*** Material to process ***
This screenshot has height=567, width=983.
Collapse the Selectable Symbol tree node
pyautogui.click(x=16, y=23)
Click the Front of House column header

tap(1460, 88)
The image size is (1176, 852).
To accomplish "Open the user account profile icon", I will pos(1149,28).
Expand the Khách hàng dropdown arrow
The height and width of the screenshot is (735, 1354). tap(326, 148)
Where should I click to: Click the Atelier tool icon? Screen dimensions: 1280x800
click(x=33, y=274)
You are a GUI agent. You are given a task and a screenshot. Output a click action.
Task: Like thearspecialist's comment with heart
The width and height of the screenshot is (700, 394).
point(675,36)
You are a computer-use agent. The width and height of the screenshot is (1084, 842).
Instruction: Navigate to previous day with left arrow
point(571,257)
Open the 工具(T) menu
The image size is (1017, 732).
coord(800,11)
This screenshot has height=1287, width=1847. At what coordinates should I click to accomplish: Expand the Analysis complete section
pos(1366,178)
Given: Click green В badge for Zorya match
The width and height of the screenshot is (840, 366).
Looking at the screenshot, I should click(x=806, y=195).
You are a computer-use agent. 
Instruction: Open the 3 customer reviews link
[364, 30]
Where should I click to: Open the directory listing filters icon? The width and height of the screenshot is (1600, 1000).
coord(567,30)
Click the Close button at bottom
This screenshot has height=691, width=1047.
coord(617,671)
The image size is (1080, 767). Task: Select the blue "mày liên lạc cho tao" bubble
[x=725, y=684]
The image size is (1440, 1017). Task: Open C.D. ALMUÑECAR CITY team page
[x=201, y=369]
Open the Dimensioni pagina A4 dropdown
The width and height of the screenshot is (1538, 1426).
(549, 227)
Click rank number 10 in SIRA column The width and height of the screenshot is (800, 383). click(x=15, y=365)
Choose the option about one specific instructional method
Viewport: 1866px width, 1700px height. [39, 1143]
*** End of Material to process ***
(Required action):
Output nothing but the lines from the one that contains "Click the Close button at bottom" through the final line of the entries above, exactly as they appear.

(Result for this task):
Click the Close button at bottom
This screenshot has height=691, width=1047.
coord(617,671)
The image size is (1080, 767). Task: Select the blue "mày liên lạc cho tao" bubble
[x=725, y=684]
The image size is (1440, 1017). Task: Open C.D. ALMUÑECAR CITY team page
[x=201, y=369]
Open the Dimensioni pagina A4 dropdown
The width and height of the screenshot is (1538, 1426).
(549, 227)
Click rank number 10 in SIRA column The width and height of the screenshot is (800, 383). click(x=15, y=365)
Choose the option about one specific instructional method
Viewport: 1866px width, 1700px height. [39, 1143]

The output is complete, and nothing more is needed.